Fragmento de lectura
Ni siquiera en el barrio de Chosica, donde él se había escondido durante años, recordaban su verdadera identidad. Algunos vecinos que lo veían después de mucho tiempo lo saludaron llamándolo Juan. Otros le decían Julio. Otros Julián. Eran los nombres falsos que Justo Arizapana había usado durante los años en que temía que los militares lo buscarían para vengarse por lo que había hecho.

Esa misma mañana, en Comas, al extremo opuesto de la ciudad, otro testigo olvidado escuchaba la sentencia mientras preparaba una sopa en la cocina de su casa. «Nosotros pusimos ahí al presidente. A mí esto me parece como una película. He visto todo el juicio, desde que comenzó, y se ha hecho justicia», dijo Guillermo Catacora mientras revolvía la olla con un cucharón de madera. A los 78 años, él todavía atiende a una de sus hijas que sufre de retardo mental. Ella esperaba el almuerzo. Catacora dejó el cucharón y bajó el fuego. «Los mencionados delitos de homicidio calificado constituyen crímenes contra la humanidad», leía la relatora del tribunal por la televisión. Afuera hacía sol. Algunos jóvenes jugaban al fútbol en la pista. Un minuto antes del mediodía, llegó la sentencia: «…condenándolo a 25 años de pena privativa de la libertad, que computados desde su detención en Chile vencerán el 10 de febrero del año 2032». Fujimori saldría de prisión a los 93 años. Era la primera vez que se dictaba una condena a un ex presidente en América Latina por crímenes contra los derechos humanos. Catacora, el otro hombre que ayudó a que eso fuera posible, tampoco escuchó su nombre.

Material proporcionado
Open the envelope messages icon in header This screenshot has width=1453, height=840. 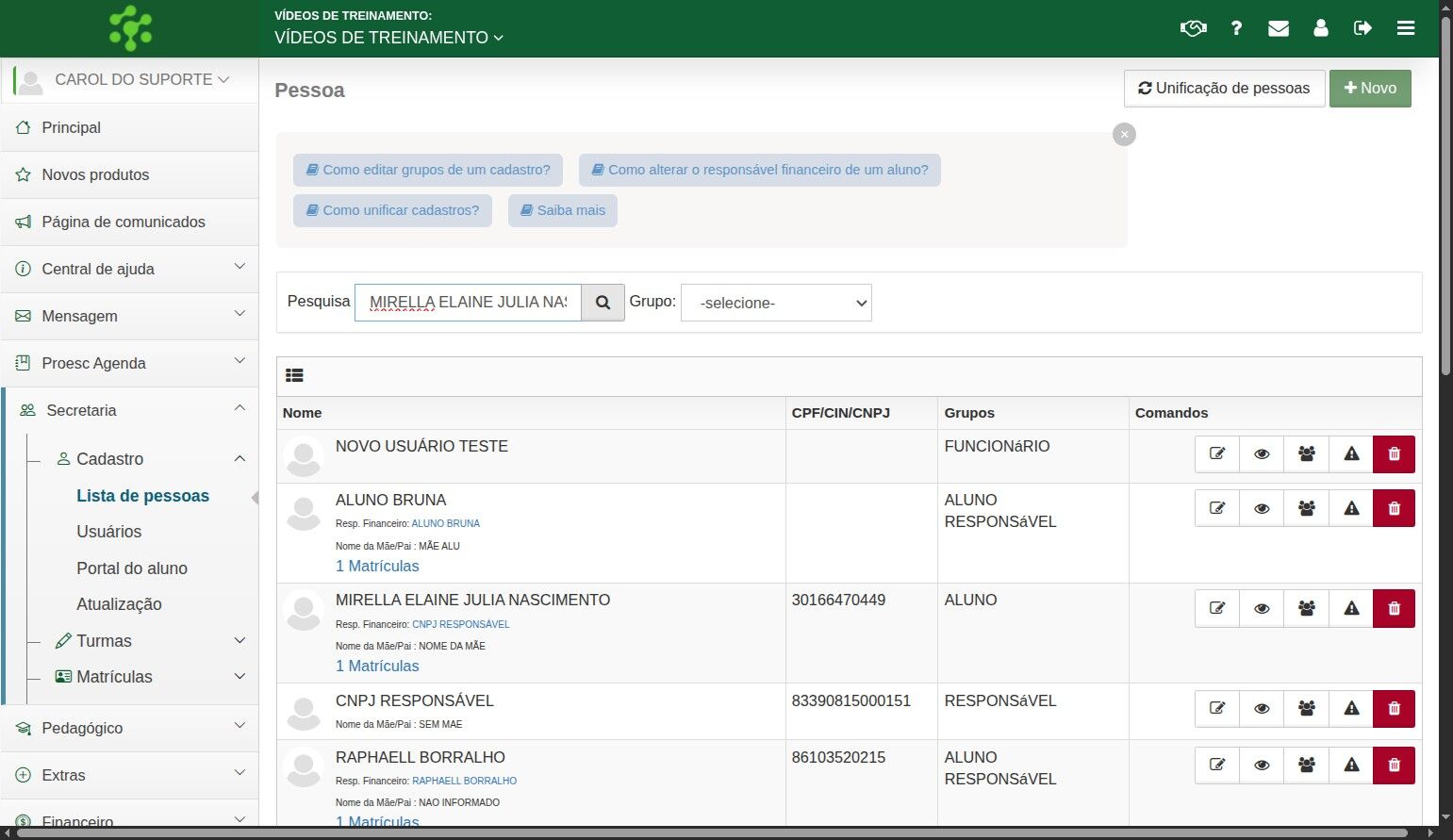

Ejercicio propuesto A
Según el fragmento, ¿qué preparaba Guillermo Catacora en su cocina mientras escuchaba la sentencia?
Ejercicio propuesto B
Transcriba el fragmento desde "Ni siquiera en" hasta "que había hecho.", cambiando "militares" por "soldados".

Resultado completo A
Una sopa.

Resultado completo B
Ni siquiera en el barrio de Chosica, donde él se había escondido durante años, recordaban su verdadera identidad. Algunos vecinos que lo veían después de mucho tiempo lo saludaron llamándolo Juan. Otros le decían Julio. Otros Julián. Eran los nombres falsos que Justo Arizapana había usado durante los años en que temía que los soldados lo buscarían para vengarse por lo que había hecho.